* [Description of the task] At the line containing "Expand arrow for 'power plan german'", begin an exact copy, and continue through the last line of the entries below. Leave out any pictures.

* [Pixel coordinate grounding data]
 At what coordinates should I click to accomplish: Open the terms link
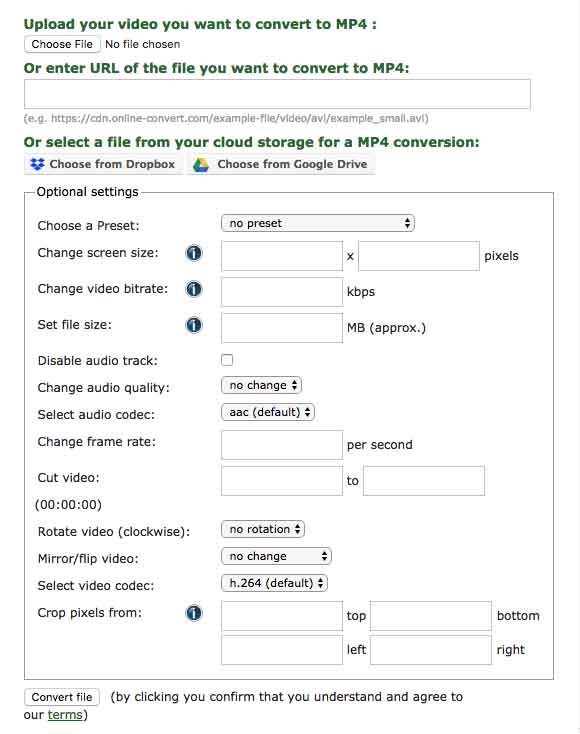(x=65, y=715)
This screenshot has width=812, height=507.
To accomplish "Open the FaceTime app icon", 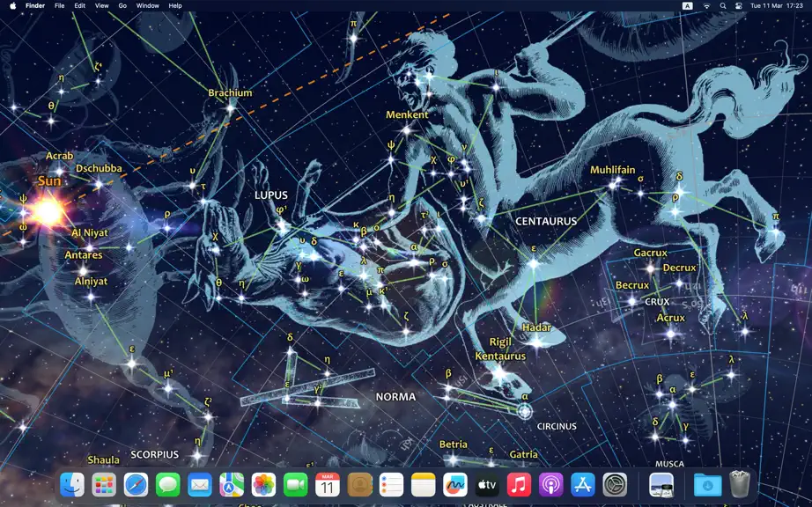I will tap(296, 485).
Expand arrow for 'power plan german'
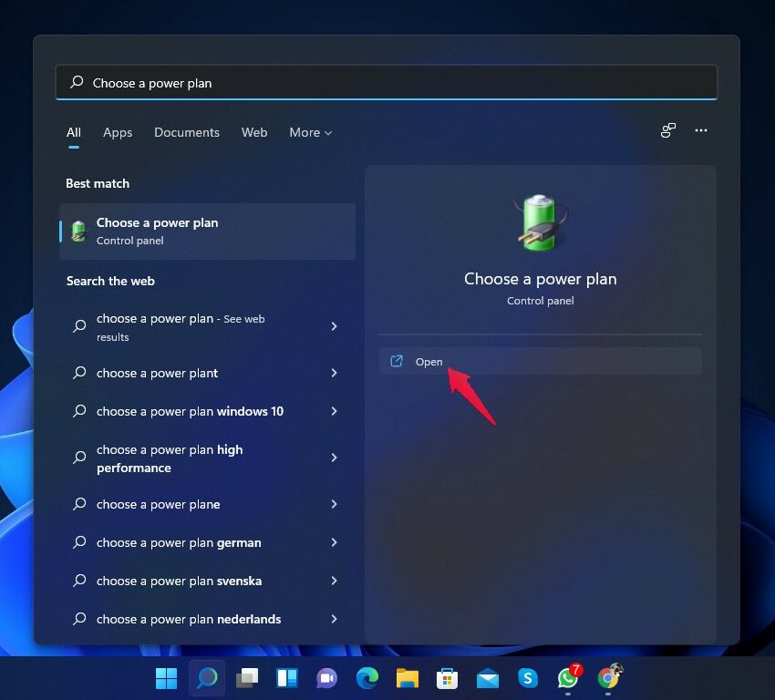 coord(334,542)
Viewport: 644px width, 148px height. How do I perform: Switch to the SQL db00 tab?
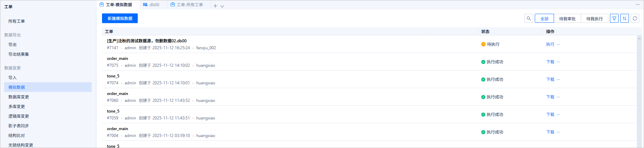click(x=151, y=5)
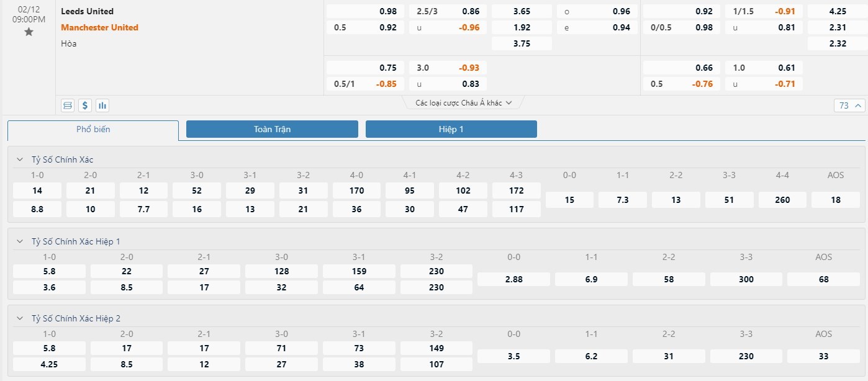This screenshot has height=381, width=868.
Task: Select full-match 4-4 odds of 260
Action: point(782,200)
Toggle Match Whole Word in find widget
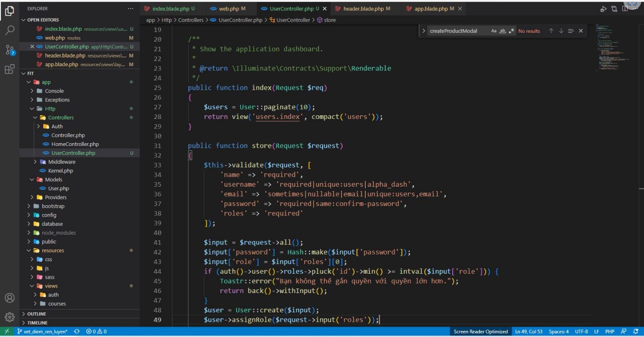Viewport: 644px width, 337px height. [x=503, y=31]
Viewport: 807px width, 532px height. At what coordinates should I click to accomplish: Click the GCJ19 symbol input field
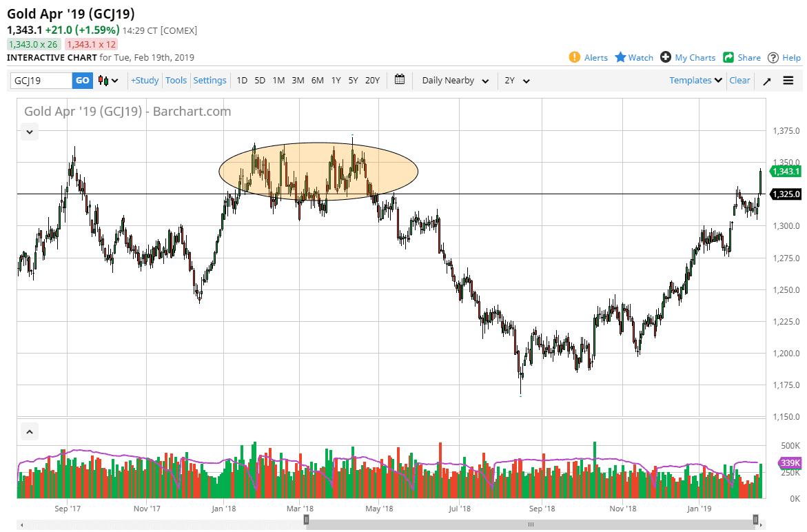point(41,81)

* [Answer]
Expand arrow for 'power plan german'
 coord(334,542)
Viewport: 644px width, 148px height. How do I perform: Switch to the SQL db00 tab?
click(x=151, y=5)
This screenshot has height=381, width=868.
Task: Select full-match 4-4 odds of 260
Action: point(782,200)
Toggle Match Whole Word in find widget
Viewport: 644px width, 337px height. [x=503, y=31]
Viewport: 807px width, 532px height. At what coordinates should I click to accomplish: Click the GCJ19 symbol input field
point(41,81)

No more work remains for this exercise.